(Collected data entries)
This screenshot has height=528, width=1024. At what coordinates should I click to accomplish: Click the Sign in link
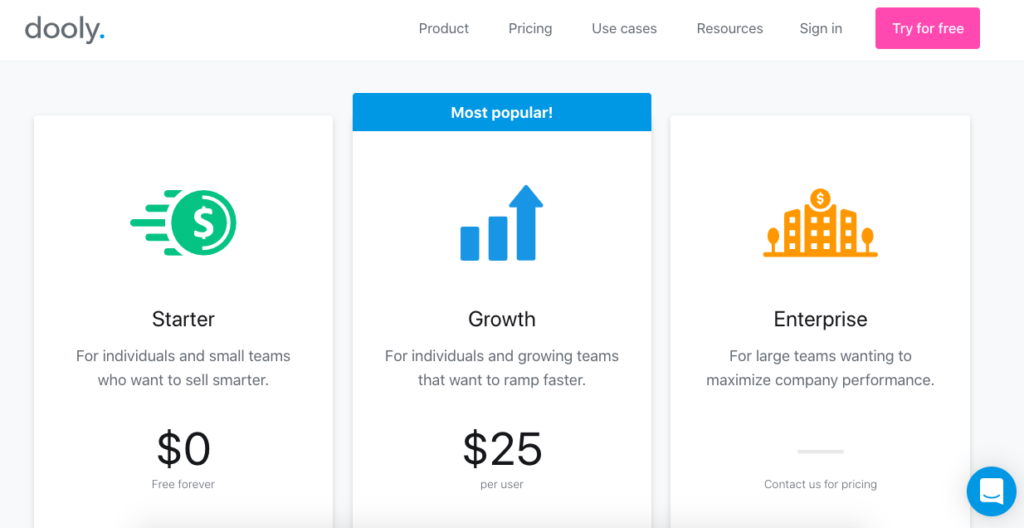click(x=821, y=29)
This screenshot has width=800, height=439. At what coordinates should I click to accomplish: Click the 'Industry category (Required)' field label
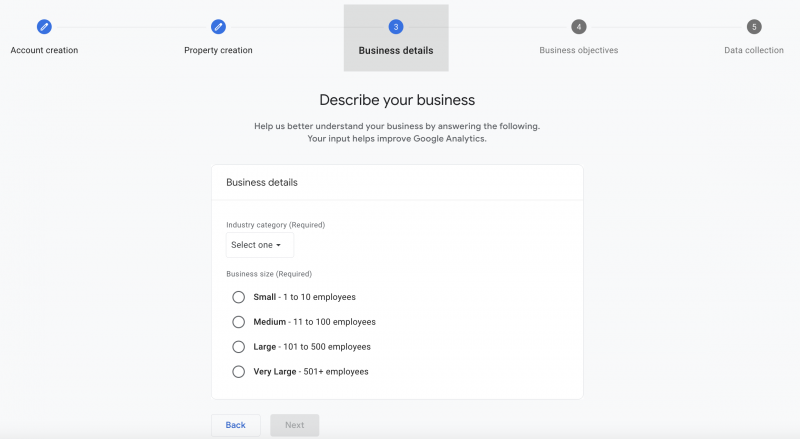pos(275,225)
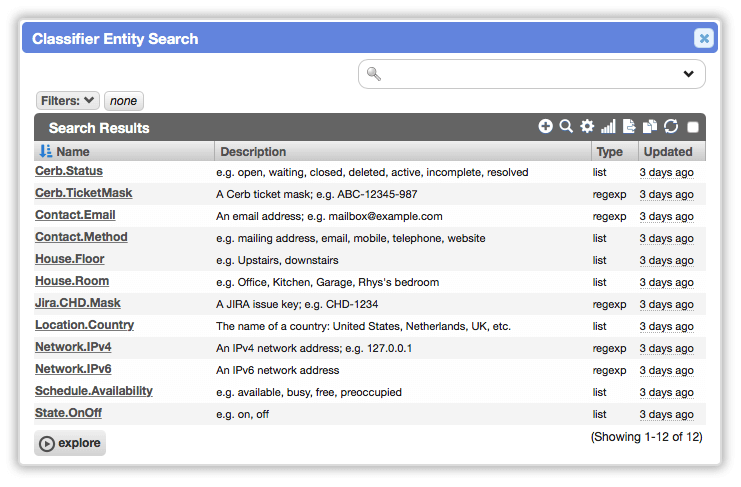Viewport: 741px width, 487px height.
Task: Sort by Name column header
Action: (x=73, y=152)
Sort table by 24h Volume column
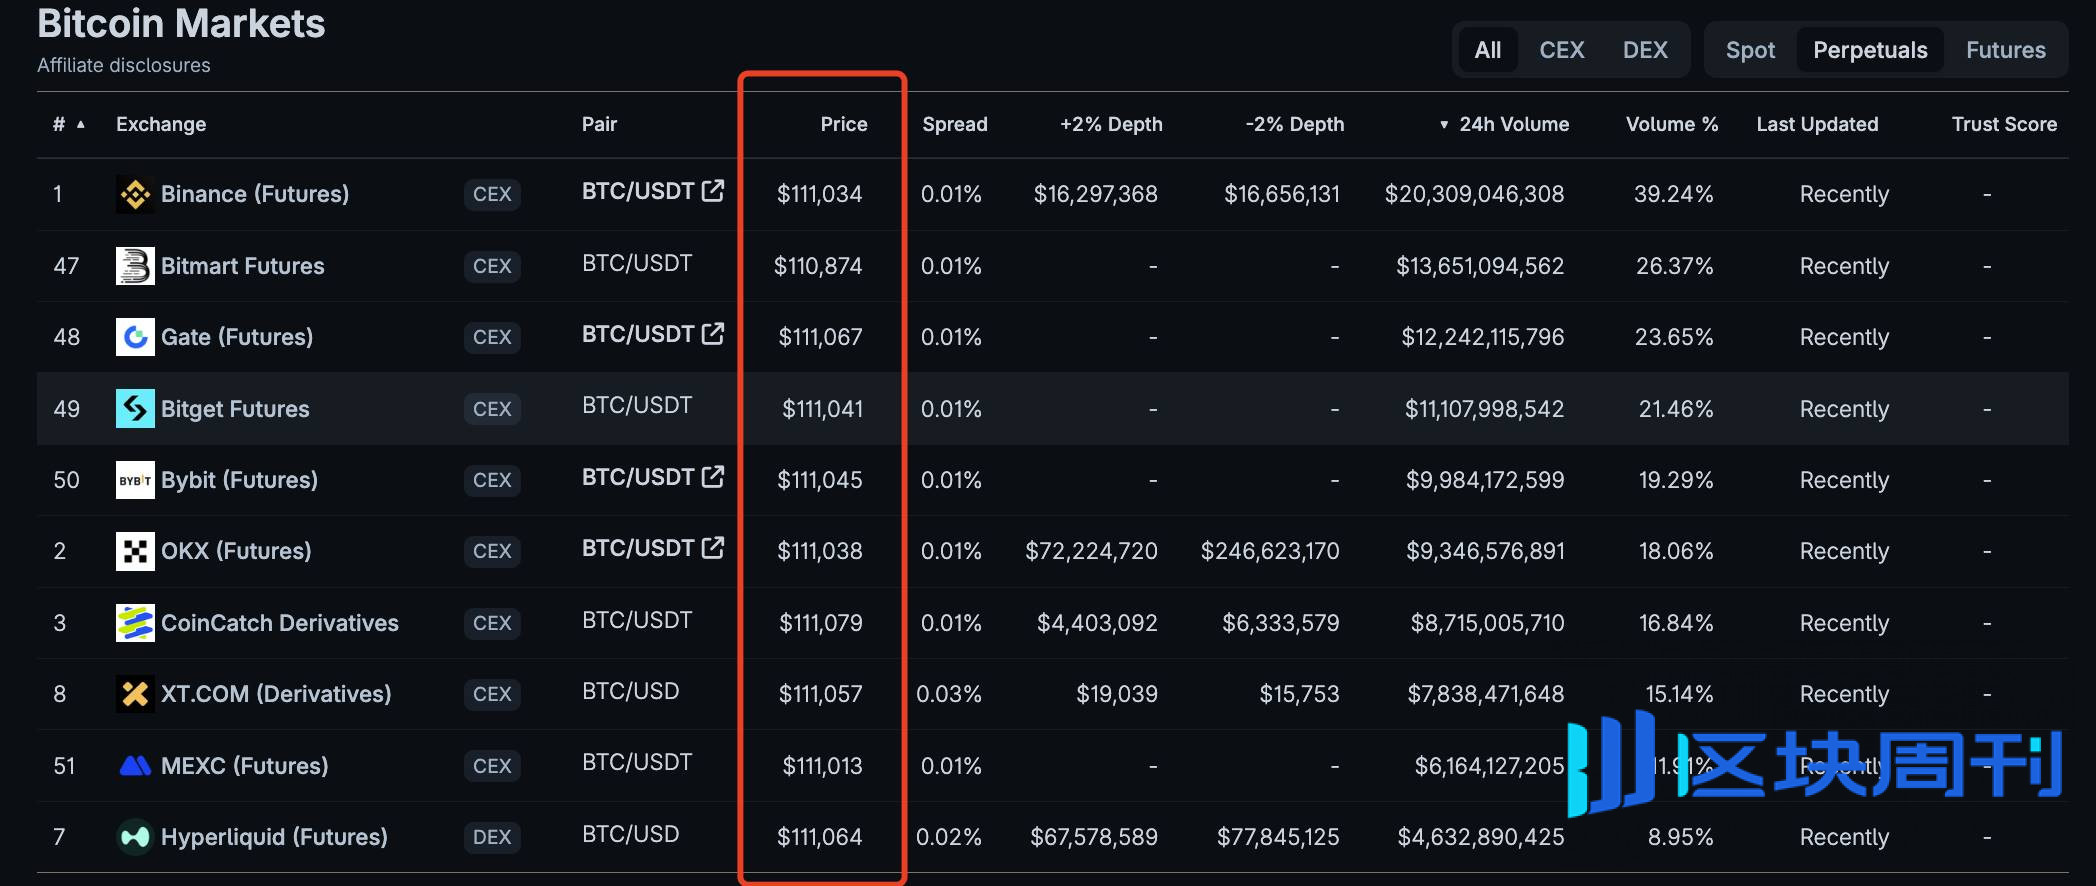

→ **What the task requires**:
Retype all entries exactly, without the images.

→ **Solution to this problem**:
This screenshot has height=528, width=1024. At what coordinates should I click to accomplish: Click the Sign in link
click(x=821, y=29)
This screenshot has width=800, height=439. At what coordinates should I click to accomplish: Click the 'Industry category (Required)' field label
pos(275,225)
Viewport: 741px width, 487px height.
Task: Sort by Name column header
Action: (x=73, y=152)
Sort table by 24h Volume column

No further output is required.